Side note, I do know that there aren't really tree frogs in Uzbekistan. Are there tree frogs in Uzbekistan?

Interestingly enough, it's the same sentiment with which I started this blog, now four years ago. In between my life got a lot, lot worse and then better- and though I sometimes forget, my relative happiness and stability are a gift. I never thought being somewhat satisfied with my life would feel so much like an accomplishment, but it does. My cohousing community (explained here if it's a new concept) has grounded me here in a really lovely way and I'm grateful. That's kind of what I want in life- the ability to be happy doing nothing much on a Saturday night.

I mean, I also want 84,000 other things- my life list will attest- but for now I'm focusing on what I've got. I think I can pull it off for at least the next hour.



My community harvested the first tomatoes of the summer last week, and I promptly abandoned my plans to eat anything else. While I'm fully aware of how irritating it is when food people do stuff like rave about garden-fresh tomatoes, in this case I can't deny reality. A tomato off the vine is a completely different species. Even the ducks understand- last week one of them found a downed tomato, and even though it was too big for her to eat she refused to give it up. I looked up from weeding to see her haphazardly run-waddling through the garden rows while both the other ducks chased after her.

Quack attempts to escape with her tomato.

Recognizing that my current garden-paradise is temporary (and 100% because I have awesome neighbors), I'm giving you a recipe that works regardless. I learned it, in fact, on the mealy, refrigerator-trucked tomatoes that you can find anywhere. It's nothing original- the same tomato, balsamic, garlic and basil combination you'll find if you google 'bruschetta', but it's the framework I've been using for years because why mess with success? It's great on toast of course, but I'll also use it as a springboard for dinner. Some ideas:
  • mixed with a can of white beans (or chickpeas-my lunch Monday)
  • on top of warm cous cous, perhaps with more white beans
  • with cold cooked pasta and mozarella 
  • straight with a spoon, as my celiac-roommate did before potluck last Sunday. I suppose you could put in a bowl and eat it straight too, but that just seems too civilized.
So wherever you live, eat some summer flavors this week. And if you've got some garden tomatoes, I won't judge at all if you choose to ignore me completely and just eat them with salt.


Tomato Bruschetta

2lbs tomatoes, any variety
20 leaves basil
3 garlic cloves, crushed
2 Tbsp balsamic vinegar
1 tsp olive oil
salt and pepper

Place a colander over a bowl. Cut your tomatoes (using a serrated knife helps) into small pieces- I cut cherry tomatoes in half, but if possible I like the pieces a little smaller. As you work, transfer the tomatoes to the colander so they can drain a little bit. The draining isn't strictly necessary, but I find that if I'm using bigger tomatoes it's quite helpful.

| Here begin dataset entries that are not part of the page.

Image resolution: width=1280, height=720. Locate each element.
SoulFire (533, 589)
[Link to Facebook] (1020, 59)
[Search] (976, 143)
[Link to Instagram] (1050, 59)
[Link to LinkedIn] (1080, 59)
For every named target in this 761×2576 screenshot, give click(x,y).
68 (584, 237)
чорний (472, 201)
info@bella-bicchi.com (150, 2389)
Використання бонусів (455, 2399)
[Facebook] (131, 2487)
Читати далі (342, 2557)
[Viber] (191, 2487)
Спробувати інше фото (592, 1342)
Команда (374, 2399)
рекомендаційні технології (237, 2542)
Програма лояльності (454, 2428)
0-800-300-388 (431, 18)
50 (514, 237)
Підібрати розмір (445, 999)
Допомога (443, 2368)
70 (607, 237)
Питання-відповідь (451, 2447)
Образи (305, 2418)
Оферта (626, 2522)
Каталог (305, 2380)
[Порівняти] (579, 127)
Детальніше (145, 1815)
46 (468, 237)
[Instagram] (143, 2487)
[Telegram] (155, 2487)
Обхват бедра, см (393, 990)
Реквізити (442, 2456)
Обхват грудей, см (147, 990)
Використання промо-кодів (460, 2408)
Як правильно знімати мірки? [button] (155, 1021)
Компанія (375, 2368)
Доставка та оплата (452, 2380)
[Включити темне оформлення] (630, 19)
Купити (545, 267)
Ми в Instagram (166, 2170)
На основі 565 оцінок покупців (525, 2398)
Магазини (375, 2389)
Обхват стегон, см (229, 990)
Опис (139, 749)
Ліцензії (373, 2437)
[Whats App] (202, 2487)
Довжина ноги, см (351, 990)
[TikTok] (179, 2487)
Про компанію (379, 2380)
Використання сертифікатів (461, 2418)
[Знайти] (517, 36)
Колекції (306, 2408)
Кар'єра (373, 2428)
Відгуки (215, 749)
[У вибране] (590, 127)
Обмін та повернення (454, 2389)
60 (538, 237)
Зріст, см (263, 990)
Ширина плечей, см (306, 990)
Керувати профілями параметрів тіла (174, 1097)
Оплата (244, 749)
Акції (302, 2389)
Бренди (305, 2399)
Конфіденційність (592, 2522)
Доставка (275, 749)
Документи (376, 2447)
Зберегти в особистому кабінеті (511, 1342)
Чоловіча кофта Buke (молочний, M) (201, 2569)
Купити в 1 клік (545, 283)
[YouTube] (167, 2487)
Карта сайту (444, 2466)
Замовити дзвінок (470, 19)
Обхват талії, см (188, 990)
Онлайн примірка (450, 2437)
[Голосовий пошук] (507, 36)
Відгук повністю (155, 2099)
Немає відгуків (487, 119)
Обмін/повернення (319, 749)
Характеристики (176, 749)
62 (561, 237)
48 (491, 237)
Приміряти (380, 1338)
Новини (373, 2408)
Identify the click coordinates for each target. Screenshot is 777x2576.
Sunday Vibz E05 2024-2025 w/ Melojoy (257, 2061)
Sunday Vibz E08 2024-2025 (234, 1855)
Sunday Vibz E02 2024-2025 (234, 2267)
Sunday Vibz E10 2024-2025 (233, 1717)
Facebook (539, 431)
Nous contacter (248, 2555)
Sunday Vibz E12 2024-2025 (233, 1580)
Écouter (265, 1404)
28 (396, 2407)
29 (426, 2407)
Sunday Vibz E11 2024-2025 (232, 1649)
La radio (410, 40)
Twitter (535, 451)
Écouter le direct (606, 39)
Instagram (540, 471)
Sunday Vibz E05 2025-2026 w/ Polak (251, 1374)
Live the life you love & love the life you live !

Chop your basil- I usually go with the 'stack leaves and then sliver' method, but it's up to you. Empty the drainage bowl and dump the tomatoes back in. Add olive oil, balsamic, chopped basil, pressed garlic, a good pinch of salt and many grinds of black pepper and mix well. Taste for salt and pepper. At this point, adjust the other seasonings if you want- I've found that with blander tomatoes I want more balsamic and garlic than with my garden ones. Leave the mixture to rest- room temperature is fine- for at least an hour so all the flavors mingle.

Right before serving, toast some bread- rub with the cut side of a garlic clove if you're feeling fancy! Using a slotted spoon, heap tomatoes generously onto the bread. Serve immediately.